The Trump administration began with travel restrictions with China in January 2020 when it became apparent that the coronavirus originated there. Then the administration expanded travel restrictions to include Brazil, Iran, the U.K., Ireland, and most European countries. Biden left all that in place and added South Africa and India to the list. Biden has been under pressure from European allies to drop the restrictions as many of them have eased restrictions on American visitors. “The United States is open for business with all the promise and potential America has to offer,” Commerce Secretary Gina Raimondo said after Monday’s announcement. The airline industry is pleased, hoping for an increase in ticket sales and bringing business back to pre-pandemic levels. One travel industry analyst urges caution in optimism, though.

“We have seen an increase in ticket sales for international travel over the past weeks, and are eager to begin safely reuniting the countless families, friends and colleagues who have not seen each other in nearly two years, if not longer,” Airlines for America said in a statement.

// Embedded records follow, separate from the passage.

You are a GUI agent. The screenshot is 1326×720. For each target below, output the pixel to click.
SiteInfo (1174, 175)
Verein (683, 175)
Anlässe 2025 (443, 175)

The pandemic and resulting travel restrictions have caused international travel to plunge. U.S. and foreign airlines plan to operate about 14,000 flights across the Atlantic this month, just over half the 29,000 flights they operated during October 2019, according to data from aviation-research firm Cirium.

Henry Harteveldt, a travel industry analyst in San Francisco, said the lifting of country-specific restrictions will help, but it will be tempered by the vaccination and testing requirements.

“Anyone hoping for an explosion of international inbound visitors will be disappointed,” he said. “Nov. 8 will be the start of the international travel recovery in the U.S., but I don’t believe we see full recovery until 2023 at the earliest.”


So far, the Biden administration has not required vaccination for domestic travel. The airlines strongly oppose that as it would be impractical because of the large number of domestic travelers in the U.S. every day.